Unfortunately, this cool technique is not readily available for the physical world. Imagine, for example, trying to evaluate a policy that aims to reduce the number of children being killed by cars. How do you split your users (and ensure randomization)? How do you cope with the fact that people will already behave differently in different geographic areas? (Moreover, how do you come to terms with the ethical questions?). The sad conclusion seems to be that, when we intervene on the physical world and observe a change, it remains difficult to speak of anything more than a correlation between what you did and the behavior you (hope to have) caused.
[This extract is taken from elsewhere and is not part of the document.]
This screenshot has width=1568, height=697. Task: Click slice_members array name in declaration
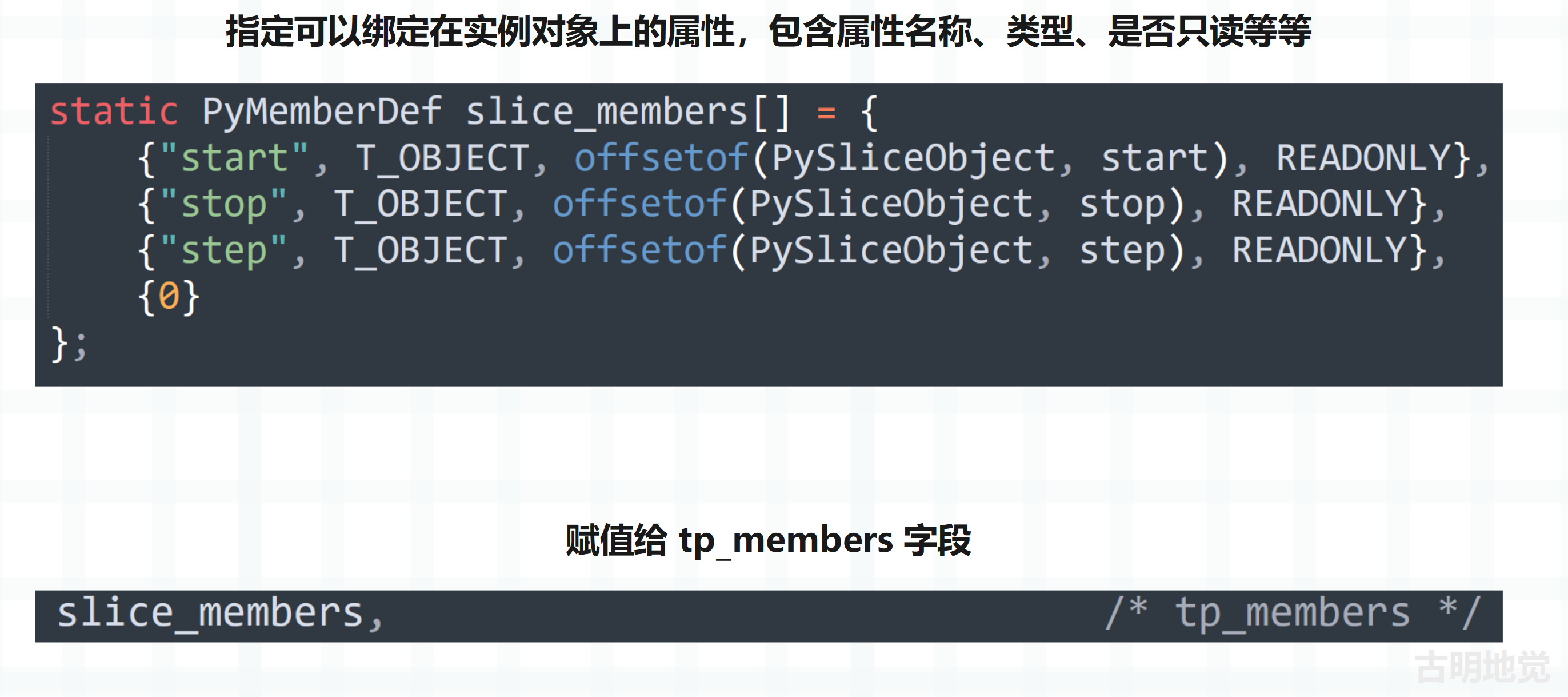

Luckily, alternative approaches exist. The equivalent of an A/B test when you can’t randomize your sample is a quasi-experiment. In a recent paper, we adopted this perspective in order to examine the impact of changing the user access policy to London’s (shared) Boris bikes. By splitting our data around the time of the change, carefully cleaning it, and ensuring that we maintain a large (temporal and spatial) scale of data, we examined how sensor readings from bicycle stations can be used to observe how the policy change propagated across time and the city. Interestingly, the data showed us that this change in policy resounded differently in different stations: some locations that were areas that people went to in the morning and left from in the evening flipped their pattern completely.
The rest of the details are in the paper (reference below). However, since this is the year that politicians are taking on coding, maybe they should also start taking a few hints from web companies and start running their own A/B tests as well.
N. Lathia, S. Ahmed, L. Capra. Measuring the Impact of Opening the London Shared Bicycle Scheme to Casual Users. (To appear) In Elsevier Transportation Research Part C, accepted December 2011.